XM Cloud Forms Builder released

Composable Forms Builder is now available with Sitecore XM Cloud. Let’s take a look at this one of the most anticipated modules for Sitecore’s flagship hybrid headless cloud platform.

Historically, we had an external module called Web Forms for Marketers that one could install on top of their Sitecore instance in order to gain the desired functionality of collecting user input. This module was later well reconsidered and reworked, later finding its reincarnation as Sitecore Forms, an integral part of Sitecore platforms since version 9. Customers enjoyed this built-in solution provided along with their primary DXP, however with the headless architecture of XM Cloud there were no CD servers any longer, therefore no suitable place for saving the collected user input. There was clearly a need for a SaaS forms solution, and this gap if finally filled out!

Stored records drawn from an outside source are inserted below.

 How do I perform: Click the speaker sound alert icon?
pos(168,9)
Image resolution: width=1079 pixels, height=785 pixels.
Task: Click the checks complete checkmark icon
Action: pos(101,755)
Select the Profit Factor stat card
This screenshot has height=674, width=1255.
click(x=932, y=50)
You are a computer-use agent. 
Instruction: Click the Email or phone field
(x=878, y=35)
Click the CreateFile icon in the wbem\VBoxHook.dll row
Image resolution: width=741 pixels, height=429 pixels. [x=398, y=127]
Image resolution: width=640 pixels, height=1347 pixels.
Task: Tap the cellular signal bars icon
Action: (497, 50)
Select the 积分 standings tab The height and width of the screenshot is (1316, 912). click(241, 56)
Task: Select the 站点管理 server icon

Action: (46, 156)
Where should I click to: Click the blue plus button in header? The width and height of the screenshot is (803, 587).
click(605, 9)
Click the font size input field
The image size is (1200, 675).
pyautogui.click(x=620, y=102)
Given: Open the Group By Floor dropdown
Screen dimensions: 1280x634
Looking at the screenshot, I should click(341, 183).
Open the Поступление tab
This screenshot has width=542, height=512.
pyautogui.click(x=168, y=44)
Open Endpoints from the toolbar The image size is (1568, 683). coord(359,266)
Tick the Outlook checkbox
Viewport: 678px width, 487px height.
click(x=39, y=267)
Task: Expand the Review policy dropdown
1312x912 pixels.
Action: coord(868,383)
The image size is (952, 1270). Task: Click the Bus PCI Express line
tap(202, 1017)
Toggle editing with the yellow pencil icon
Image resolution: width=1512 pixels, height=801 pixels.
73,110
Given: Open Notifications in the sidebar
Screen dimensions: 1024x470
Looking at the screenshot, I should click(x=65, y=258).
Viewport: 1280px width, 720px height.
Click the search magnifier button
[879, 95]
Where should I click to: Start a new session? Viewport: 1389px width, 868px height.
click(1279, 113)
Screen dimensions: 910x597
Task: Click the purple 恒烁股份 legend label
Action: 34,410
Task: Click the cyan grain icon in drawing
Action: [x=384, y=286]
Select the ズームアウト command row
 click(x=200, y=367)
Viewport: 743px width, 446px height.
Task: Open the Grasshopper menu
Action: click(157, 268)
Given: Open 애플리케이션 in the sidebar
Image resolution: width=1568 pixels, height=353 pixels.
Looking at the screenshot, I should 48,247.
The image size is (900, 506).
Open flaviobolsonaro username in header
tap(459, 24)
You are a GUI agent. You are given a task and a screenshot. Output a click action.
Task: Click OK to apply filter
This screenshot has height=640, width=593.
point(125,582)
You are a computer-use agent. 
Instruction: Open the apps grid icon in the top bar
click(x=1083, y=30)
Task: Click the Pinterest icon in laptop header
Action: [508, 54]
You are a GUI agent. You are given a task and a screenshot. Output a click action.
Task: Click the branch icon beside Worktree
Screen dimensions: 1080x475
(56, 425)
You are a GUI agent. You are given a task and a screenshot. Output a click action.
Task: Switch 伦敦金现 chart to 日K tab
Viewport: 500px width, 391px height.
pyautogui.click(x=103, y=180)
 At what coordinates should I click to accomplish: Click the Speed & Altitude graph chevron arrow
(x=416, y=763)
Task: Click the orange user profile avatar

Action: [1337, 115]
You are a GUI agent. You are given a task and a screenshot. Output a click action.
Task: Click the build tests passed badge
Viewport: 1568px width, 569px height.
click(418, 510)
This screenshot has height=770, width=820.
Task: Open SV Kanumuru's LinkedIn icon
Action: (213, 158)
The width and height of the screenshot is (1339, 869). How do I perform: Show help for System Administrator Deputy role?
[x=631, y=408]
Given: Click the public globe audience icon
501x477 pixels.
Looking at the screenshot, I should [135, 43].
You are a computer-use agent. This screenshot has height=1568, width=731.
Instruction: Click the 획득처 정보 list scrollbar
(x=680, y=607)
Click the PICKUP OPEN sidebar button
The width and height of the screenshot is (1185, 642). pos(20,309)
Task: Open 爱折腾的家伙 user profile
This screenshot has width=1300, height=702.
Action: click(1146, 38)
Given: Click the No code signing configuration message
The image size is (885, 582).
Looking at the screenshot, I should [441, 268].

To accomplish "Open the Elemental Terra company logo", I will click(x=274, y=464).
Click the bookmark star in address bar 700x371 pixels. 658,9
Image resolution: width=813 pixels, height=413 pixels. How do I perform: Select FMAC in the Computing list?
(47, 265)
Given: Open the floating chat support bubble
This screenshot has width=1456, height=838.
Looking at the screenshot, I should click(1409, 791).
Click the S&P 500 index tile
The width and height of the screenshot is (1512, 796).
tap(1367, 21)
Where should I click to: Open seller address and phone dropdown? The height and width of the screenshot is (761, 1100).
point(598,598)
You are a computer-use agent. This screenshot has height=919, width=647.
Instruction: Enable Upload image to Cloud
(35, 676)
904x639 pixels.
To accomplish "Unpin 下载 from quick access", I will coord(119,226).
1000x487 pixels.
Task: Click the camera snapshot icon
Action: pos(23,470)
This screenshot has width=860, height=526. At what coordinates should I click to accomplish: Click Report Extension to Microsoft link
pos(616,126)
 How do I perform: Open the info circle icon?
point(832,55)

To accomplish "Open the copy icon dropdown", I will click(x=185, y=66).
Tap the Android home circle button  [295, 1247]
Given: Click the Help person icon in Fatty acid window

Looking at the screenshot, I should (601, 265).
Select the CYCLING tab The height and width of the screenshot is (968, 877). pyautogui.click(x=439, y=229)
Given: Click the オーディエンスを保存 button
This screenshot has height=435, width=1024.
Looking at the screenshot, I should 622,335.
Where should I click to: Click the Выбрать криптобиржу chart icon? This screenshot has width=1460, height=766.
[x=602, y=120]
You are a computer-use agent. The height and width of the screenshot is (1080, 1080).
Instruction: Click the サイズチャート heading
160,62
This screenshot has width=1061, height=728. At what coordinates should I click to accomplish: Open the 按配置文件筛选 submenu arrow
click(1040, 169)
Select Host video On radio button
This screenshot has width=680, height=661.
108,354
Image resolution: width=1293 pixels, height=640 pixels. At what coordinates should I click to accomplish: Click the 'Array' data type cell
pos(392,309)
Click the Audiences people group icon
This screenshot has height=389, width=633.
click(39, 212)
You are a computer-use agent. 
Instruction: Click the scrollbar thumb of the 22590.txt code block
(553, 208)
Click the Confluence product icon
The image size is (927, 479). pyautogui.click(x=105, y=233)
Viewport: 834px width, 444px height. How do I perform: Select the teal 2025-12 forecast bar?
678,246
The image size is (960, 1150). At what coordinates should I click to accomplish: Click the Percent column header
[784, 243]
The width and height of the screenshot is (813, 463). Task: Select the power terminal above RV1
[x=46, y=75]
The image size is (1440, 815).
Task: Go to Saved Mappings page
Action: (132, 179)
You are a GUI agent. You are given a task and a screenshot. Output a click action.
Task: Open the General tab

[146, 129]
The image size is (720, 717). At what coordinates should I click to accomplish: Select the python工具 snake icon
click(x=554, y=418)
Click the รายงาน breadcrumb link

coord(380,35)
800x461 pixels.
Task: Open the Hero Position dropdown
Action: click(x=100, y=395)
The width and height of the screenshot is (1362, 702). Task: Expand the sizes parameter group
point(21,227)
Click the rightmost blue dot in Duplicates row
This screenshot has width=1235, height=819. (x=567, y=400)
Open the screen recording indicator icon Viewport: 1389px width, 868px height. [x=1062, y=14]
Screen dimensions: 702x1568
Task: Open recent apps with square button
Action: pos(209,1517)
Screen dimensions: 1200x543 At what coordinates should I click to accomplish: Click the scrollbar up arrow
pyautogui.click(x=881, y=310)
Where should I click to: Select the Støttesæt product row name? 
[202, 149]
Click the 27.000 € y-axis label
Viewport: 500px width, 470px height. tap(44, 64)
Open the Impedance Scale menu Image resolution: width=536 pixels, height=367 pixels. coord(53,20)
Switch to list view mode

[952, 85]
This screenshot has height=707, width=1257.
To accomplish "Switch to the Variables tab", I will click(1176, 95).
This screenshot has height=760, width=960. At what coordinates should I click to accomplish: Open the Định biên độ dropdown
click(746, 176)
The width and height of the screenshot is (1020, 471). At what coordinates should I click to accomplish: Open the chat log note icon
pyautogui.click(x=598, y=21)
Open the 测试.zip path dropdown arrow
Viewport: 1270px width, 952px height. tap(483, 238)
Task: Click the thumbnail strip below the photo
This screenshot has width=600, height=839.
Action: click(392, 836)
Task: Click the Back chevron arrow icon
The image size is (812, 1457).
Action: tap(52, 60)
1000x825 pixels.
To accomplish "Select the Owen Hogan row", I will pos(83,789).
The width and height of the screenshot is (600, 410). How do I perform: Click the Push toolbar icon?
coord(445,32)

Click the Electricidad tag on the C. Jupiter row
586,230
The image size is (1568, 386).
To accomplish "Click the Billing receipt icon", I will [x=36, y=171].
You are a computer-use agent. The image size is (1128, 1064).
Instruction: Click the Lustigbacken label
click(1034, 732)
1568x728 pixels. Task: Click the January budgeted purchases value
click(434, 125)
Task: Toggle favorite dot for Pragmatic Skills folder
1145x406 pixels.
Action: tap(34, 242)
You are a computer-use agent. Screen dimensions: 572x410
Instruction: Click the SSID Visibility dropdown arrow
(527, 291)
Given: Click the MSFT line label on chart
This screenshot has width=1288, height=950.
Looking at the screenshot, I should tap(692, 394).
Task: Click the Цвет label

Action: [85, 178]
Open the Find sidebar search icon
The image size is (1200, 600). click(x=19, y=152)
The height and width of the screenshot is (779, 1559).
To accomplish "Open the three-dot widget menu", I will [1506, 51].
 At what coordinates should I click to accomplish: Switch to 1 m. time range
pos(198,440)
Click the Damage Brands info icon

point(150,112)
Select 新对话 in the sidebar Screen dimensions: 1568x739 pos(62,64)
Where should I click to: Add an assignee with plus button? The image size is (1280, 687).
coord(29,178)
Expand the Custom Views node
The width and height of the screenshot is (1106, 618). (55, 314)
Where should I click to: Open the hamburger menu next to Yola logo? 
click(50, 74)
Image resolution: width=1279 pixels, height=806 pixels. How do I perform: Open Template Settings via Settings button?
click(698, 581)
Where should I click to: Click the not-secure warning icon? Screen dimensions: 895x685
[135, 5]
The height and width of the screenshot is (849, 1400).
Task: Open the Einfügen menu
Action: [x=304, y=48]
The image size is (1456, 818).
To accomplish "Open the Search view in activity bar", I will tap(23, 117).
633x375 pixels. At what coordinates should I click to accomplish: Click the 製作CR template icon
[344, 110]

An interesting fact: until the release of Forms with XM Cloud the relevant composable solution for interacting with the visitors was Sitecore Send, and because of that Sitecore logically decided to derive XM Cloud Form module from Sitecore Send codebase (as it already had plenty of the desired features), rather than from legacy Sitecore Forms.

Sitecore XM Cloud Forms

So, what we’ve got?

The main goal was to release a new Forms product as SaaS solution that integrates with any custom web front-end.  The actual challenge was to combine the ultimate simplicity of creating and publishing forms for the majority of marketing professionals along with tailoring this offering optimized for typical headless projects. In my opinion, despite the complexities, it was well achieved!

Let’s first take a look at its desired/expected capabilities:

  • Template Library
  • Work with Components Builder
  • Use external datasources for pre-populating form
  • Reporting and analytics
  • Ability to create multi-step and multi-page forms
  • Conditional logic (not available yet)

One would ask, if there’s no CD server or any managed backend at all, where does the submission go into? There might be some SaaS-provided storage along with the required interface to manage the collected input. Incorrect! There’s none. It was actually a smart move by Sitecore developers who decided to kill two birds with one stone: save effort for not building a universal UI/UX with the tool that will hardly satisfy variable needs from such a diverse range of customers/industries, that would be hardly doable. But the second reason is more legit: avoid storing any Personally Identifiable Information data, so that it won’t be processed within XM Cloud, leaving particular implementation decisions to leave to customers’ discretion.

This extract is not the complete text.